Ahhh, love the quirkiness and heart and soul of these doors. In looking at the floor plans, I do have to ask, however–is there any chance you can still swap out the primary bedroom bath and the mudroom? that was a genius inspiration that we all collectively did not see. I just see the mudroom as lonely near the backyard, and nobody will use it if the main after school/after sports/coming in from the garage traffic area is next to the kitchen/primary bedroom. I’m sure it will be hopelessly expensive and painful, but it does seem to be the right thing to do–mudroom empties then into the awesome TV, family room, which is a natural flow for kids coming home with their friends. What do you think?

Shannon
2 months ago
Reply to  Lindsay

It also makes sense for the mudroom to stay right where it is, off the backboard where they will be spending lots of time. When kids are being dropped off by carpools, as kids often are, it will actually be closer to the front of the house where it is now than of it were swapped with main bath. The mudroom is already tiled! Let’s give Emily some peace.

Shannon
2 months ago
Reply to  Shannon

*backyard, *if

Sarah
2 months ago

Is there a way to flag blatant anti-fat comments? There’s at least 2 that need a moderator’s attention if SBEH is committed to creating a non-discriminatory environment in the comments section.

Michelle
2 months ago
Reply to  Sarah

I’d second this. As someone who has family that I love who struggle with clearly heredity-based weight issues I cringe so hard at comments that immediately imply being overweight is a character flaw. That kind of intolerant ugliness should be unapologetically shut down. The authors should consider that their opinions are better kept to themselves.

Cris S.
2 months ago
Reply to  Michelle

Same here – it is not a matter of control or a character flaw that my sister has two chronic diseases, an ostomy and has to deal with taking steroids that cause weight gain.

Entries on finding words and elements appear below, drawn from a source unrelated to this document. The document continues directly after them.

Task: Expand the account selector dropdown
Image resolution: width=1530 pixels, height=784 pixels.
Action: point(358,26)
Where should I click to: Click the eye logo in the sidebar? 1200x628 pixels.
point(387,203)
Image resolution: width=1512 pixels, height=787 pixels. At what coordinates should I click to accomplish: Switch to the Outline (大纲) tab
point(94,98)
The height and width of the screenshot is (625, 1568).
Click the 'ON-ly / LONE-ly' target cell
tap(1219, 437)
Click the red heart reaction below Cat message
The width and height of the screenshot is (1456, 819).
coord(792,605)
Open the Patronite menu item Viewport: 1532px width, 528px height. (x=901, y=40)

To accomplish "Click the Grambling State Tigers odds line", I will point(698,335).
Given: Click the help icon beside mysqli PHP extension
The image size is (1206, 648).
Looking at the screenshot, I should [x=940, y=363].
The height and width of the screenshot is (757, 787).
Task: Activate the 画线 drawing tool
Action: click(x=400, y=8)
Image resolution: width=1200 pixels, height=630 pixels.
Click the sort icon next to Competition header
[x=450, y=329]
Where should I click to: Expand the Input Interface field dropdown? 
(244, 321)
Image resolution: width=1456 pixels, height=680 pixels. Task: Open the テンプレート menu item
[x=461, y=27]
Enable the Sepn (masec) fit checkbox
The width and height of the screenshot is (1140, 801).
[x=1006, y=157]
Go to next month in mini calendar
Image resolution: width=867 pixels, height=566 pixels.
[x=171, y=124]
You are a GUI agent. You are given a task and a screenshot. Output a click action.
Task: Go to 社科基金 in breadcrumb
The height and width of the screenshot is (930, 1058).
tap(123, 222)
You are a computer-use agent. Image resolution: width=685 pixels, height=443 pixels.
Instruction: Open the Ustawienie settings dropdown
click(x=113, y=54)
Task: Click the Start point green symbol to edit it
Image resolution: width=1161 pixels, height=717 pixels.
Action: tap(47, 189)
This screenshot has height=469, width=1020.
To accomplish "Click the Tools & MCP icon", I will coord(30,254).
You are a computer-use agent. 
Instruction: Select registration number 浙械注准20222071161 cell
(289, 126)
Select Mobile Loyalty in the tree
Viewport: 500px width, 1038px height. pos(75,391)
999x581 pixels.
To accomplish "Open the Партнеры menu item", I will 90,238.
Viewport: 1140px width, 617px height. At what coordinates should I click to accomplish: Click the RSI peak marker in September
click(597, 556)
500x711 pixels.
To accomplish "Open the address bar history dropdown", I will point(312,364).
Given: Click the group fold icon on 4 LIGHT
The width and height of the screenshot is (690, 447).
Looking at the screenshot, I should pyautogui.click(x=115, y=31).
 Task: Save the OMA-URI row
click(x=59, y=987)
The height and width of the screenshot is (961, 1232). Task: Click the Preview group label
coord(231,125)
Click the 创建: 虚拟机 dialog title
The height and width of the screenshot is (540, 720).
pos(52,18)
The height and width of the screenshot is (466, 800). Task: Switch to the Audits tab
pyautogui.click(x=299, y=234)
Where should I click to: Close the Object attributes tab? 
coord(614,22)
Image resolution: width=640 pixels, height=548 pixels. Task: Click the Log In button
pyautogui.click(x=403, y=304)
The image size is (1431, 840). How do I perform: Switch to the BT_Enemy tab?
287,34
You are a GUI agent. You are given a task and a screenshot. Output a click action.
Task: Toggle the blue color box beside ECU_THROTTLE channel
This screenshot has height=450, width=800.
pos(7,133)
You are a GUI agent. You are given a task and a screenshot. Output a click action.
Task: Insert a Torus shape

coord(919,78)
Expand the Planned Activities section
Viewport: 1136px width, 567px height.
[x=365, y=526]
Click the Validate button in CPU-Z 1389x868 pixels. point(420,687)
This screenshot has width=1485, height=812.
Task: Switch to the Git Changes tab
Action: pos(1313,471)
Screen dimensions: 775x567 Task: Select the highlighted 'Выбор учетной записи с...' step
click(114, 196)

You wouldn’t know the back story when you see her. Back off.

Sarah
2 months ago
Reply to  Sarah

P.s. I literally have no opinion on the size of Emily’s vintage doors. I’m no expert on accessibility, and to be honest we threw 100% accessibility out the window when we chose a 3 story row home built in the 1900s.

I just know there is no place for ugly fat-shaming in reasonable discourse.

Shannon
2 months ago
Reply to  Sarah

But you implied that Emily is doing something wrong by not taking fat people into account when choosing a vintage door. That is taking a stand. I think it’s ridiculous to expect every person in every reno situation to accommodate a disturbing national trend that is largely due to poor lifestyle choices.

Sarah
2 months ago
Reply to  Shannon

No, I told you that making doors smaller would do nothing to accomplish your apparent goal of making Americans smaller. I was responding to your comment that said it’s bad to accommodate fat people because “ The super-sizing of America isn’t something we should all be catering to, it’s something we should all be trying our darnedest to avoid.”.

Kara
2 months ago

That’s not a pocket door. 😉

susan marie
2 months ago

These doors made me feel some feelings. Gracias.